地域社会DX推進パッケージ補助金の要点まとめ
| 項目 | 内容 |
|---|---|
| 申請者 | 事業者・地方公共団体(地域の企業・団体、自治体との連携が必要) |
| 制度名 | 情報通信技術利活用事業費補助金(令和6年度補正地域社会DX推進パッケージ事業) |
| 対象業種 | 汎用(自治体と連携する地域の企業・団体) |
| 利用目的 | 地域社会DXの推進(デジタル人材・体制確保、先進的ソリューション実証、通信インフラ整備) |
| 対象地域 | 全国 |
| 従業員数 | 規定なし(自治体との連携が要件) |
| 補助上限額 | |
| 補助率 | 2分の1 |
| 申請受付 | 終了(2025年3月6日まで) |
| 公式サイト | 総務省「情報通信技術利活用事業費補助金(令和6年度補正地域社会DX推進パッケージ事業)」 |
「地域社会DX」がカバーする範囲は広い
この補助金は単発のシステム導入だけを対象にしていません。デジタル人材・体制の確保支援、AI・自動運転などの先進的ソリューションの実証支援、先進的通信システムの実証支援、地域の通信インフラ整備の補助まで、複数の施策を1つのパッケージとして支援します。
自治体単独の予算では「人を雇う」「実証実験をする」「回線を引く」のどれか1つで手一杯になりがちです。この制度は、地域社会DXを進める上で必要な複数の要素をまとめて補助対象にしている点が特徴です。
自治体との連携が前提の制度
対象者は地方公共団体そのものだけでなく、地域の企業・団体も含まれます。ただし、法人格を持つ団体が実施主体になる場合は、関連する自治体との間でガバナンスを確立していることが必須要件です。出資を受けている、包括連携協定を結んでいる、コンソーシアムを組成しているといった関係が求められます。
自治体と接点のない民間企業が単独で申請することは想定されていません。申請を検討する際は、まず自治体側との連携体制を整えることが出発点になります。
今から申請できるか。次回への備え
令和6年度補正予算分の公募は2025年3月6日で終了しています。この補助金は情報通信技術利活用事業費補助金の枠組みの中で、年度ごとに予算がついて実施される事業です。次回の公募時期・予算規模は現時点で確定していません。

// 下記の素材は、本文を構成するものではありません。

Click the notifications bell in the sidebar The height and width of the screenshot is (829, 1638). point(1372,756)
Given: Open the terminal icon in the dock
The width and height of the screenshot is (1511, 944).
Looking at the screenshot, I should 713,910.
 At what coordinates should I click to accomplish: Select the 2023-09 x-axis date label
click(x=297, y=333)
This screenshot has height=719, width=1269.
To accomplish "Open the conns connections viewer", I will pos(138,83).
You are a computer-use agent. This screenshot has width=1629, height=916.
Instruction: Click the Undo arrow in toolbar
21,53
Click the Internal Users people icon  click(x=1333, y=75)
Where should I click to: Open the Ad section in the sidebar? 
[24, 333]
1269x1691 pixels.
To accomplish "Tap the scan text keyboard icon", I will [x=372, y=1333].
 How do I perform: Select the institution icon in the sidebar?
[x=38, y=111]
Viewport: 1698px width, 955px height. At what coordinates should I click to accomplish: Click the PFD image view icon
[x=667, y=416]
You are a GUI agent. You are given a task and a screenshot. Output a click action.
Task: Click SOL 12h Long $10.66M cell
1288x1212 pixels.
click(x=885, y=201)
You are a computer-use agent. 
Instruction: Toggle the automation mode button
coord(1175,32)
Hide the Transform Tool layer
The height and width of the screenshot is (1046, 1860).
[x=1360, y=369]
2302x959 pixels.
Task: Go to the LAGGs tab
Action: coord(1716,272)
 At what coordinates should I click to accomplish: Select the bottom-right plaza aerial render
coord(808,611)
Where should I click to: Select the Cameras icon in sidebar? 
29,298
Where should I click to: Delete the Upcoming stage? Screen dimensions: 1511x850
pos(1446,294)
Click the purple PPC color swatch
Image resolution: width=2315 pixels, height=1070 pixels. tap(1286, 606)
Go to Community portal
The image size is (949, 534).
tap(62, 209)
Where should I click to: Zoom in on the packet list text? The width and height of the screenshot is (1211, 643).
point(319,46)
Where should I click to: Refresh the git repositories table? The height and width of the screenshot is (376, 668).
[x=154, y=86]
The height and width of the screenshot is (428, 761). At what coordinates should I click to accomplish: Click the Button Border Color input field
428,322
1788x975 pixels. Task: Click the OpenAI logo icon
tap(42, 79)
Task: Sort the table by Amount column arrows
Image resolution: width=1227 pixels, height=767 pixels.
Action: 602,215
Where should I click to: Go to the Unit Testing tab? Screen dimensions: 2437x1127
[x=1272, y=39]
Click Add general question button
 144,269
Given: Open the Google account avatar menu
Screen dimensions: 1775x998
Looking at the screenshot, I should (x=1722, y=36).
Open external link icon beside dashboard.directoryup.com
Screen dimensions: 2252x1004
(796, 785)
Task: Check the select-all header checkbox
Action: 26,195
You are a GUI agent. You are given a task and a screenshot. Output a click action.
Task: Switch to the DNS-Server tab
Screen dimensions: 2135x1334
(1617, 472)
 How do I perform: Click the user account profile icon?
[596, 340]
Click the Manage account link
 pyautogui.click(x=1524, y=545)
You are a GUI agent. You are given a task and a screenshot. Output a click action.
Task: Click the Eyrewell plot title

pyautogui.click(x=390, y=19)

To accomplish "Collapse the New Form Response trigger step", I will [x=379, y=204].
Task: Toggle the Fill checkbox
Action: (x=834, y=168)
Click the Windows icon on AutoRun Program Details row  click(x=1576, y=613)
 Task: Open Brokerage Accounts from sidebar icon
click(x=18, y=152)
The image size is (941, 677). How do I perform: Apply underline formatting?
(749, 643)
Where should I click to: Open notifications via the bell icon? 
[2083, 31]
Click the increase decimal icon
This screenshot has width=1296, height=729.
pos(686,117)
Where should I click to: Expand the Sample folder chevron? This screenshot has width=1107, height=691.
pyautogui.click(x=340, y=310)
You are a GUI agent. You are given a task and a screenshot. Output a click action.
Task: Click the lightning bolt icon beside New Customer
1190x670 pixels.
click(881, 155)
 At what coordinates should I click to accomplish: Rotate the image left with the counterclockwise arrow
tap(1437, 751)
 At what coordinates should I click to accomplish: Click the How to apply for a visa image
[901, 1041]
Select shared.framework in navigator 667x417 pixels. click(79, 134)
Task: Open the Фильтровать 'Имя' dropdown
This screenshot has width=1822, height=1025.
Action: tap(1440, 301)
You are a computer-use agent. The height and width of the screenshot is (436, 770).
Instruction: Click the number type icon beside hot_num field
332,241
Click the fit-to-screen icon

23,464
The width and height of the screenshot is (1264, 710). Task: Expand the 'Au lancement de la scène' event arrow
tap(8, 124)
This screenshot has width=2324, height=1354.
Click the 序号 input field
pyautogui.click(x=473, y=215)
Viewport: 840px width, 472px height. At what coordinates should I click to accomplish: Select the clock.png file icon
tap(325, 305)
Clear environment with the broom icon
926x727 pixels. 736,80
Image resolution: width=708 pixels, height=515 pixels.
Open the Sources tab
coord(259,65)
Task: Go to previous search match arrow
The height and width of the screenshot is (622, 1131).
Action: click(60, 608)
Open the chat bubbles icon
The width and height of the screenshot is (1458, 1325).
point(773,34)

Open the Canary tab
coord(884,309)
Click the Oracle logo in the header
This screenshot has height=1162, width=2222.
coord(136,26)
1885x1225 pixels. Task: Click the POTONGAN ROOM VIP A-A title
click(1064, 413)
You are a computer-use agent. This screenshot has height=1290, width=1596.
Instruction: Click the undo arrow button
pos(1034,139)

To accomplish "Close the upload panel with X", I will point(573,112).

自治体との連携を検討している企業・団体は、次回公募が始まった際にすぐ動けるよう、連携自治体との協定や出資関係の整理を先行して進めておくとよいでしょう。
よくある質問
今から申請できますか?
できません。令和6年度補正予算分の公募は2025年3月6日で受付を終了しています。次回公募の時期は総務省の公式ページで確認してください。
民間企業だけで申請できますか?
原則できません。法人格を持つ団体が実施する場合は、関連自治体との出資・包括連携協定・コンソーシアム組成などのガバナンス確立が必須です。まず自治体との連携体制を整える必要があります。
補助率はどのくらいですか?
2分の1です。整備経費のうち半分を補助対象とする制度設計になっています。上限額については実施要領の原本での確認が必要です。